The Big Mac of Brand Integrity

The beginning of a new year signals an opportunity to reflect on the person you were last year and who you want to be this year.

No matter the resolution, I think we can all agree that bringing a certain level of authenticity to the table is important to a person or a brand’s image – and generally, a good way to start off (and end) the year.

On that note, just two weeks into 2015, two major consumer brands are already shining a light on the reason why brand reputation can be your best friend or worst enemy.

As you may have heard, McDonalds released a feel-good TV ad during the Golden Globes this past Sunday as part of their brand relaunch. In an effort to reposition the Dollar Menu brand as the company that cares, one ad uses signs (literally) to depict McDonalds as a supportive helping hand for local communities. Despite it’s valiant efforts to refresh the struggling brand, McDonalds received immediate backlash for its good will.

Why? Because it wasn’t authentic.

McDonalds is an embattled brand that for years has received harsh criticism around unfair wages and a perception that it serves cheap junk food. Sales don’t lie – the fast food chain’s salads, which it introduced more than a decade ago, only make up two-to-three percent of its sales.

Mcdonalds tweets

“Did we expect all this? No,” Deborah Wahl, chief marketing officer for McDonald’s USA, says of the recent backlash.

This brings me to the conundrum. McDonald’s ads didn’t work because they’re telling a story that people don’t believe. A brand’s business practices will always have an effect on its reputation and no amount of ad dollars can fix that.

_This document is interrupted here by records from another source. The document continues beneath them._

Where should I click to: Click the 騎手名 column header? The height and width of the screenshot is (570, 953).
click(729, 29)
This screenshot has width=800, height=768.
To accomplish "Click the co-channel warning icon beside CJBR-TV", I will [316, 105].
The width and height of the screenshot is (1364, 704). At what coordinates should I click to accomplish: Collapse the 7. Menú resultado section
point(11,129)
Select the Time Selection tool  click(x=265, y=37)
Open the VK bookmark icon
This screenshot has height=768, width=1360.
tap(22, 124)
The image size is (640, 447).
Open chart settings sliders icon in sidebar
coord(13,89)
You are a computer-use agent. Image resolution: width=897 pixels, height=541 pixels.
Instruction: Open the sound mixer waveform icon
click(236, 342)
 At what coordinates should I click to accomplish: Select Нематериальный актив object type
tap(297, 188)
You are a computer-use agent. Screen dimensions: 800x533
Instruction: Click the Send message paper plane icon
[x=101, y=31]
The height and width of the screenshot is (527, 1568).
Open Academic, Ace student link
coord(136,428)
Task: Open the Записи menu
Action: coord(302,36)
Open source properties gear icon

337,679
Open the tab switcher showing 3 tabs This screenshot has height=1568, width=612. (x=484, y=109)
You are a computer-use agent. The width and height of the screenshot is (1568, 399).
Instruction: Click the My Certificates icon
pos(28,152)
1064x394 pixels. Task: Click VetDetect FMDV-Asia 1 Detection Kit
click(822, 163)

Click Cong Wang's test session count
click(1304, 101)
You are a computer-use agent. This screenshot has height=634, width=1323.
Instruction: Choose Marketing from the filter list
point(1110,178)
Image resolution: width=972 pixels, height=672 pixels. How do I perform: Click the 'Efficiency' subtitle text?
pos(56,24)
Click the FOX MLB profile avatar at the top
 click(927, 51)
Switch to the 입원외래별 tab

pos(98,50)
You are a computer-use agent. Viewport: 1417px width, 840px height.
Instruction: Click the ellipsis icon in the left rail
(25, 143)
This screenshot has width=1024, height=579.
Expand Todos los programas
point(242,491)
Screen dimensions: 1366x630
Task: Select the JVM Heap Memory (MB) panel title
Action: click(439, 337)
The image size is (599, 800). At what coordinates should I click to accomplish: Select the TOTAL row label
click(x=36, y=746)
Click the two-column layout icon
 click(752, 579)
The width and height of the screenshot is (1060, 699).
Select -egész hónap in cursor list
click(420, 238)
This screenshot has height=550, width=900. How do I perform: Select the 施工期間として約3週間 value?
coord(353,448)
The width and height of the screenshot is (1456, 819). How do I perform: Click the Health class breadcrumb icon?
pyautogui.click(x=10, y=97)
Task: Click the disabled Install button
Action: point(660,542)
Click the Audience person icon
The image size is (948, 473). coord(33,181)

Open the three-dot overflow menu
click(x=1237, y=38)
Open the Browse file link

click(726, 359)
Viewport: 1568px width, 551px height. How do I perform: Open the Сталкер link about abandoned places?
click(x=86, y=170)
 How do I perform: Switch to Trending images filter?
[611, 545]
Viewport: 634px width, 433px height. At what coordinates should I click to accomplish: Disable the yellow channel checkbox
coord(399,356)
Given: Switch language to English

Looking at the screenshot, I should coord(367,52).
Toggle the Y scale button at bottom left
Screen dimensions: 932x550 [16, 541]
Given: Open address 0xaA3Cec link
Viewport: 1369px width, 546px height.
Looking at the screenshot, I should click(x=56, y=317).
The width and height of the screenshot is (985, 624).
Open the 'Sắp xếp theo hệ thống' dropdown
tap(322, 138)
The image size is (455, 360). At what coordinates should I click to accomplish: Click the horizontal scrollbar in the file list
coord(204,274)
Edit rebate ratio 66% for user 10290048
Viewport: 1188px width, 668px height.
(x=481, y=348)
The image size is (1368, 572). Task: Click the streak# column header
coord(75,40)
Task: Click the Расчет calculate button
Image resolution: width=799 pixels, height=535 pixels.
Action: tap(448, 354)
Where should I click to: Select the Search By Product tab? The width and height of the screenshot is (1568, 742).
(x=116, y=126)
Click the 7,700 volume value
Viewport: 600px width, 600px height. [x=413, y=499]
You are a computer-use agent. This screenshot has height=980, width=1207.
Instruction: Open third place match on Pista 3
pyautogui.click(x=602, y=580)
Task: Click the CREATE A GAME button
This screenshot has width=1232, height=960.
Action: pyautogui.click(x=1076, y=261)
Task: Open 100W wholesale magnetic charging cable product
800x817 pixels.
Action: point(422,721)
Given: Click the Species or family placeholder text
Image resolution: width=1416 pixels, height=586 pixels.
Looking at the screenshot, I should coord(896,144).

Take Chipotle, for instance. This week, the brand announced that one-third of its stores would temporarily remove carnitas from their menus because of a standards violation in its supply chain. Chipotle discovered a pork supplier was not meeting its responsibly raised standard and as a result, Chipotle cut them loose.

Chipotle sign“We would rather not serve pork at all, than serve pork from animals that are raised in this way,” said Chris Arnold, Chipotle’s communications director.

This is not just an admirable decision from an animal-rights perspective, but from a consumer health and brand awareness standpoint. This a brand, that from the very beginning, portrayed itself as a food chain unwilling to compromise its values. Despite the short-term sales decrease it might experience, Chipotle will likely feel minimal negative effects, if any, from this on-brand business decision.

If anything, Chipotle might have a thing or two to teach McDonalds, which ironically, at one point, owned 90% of the burrito chain.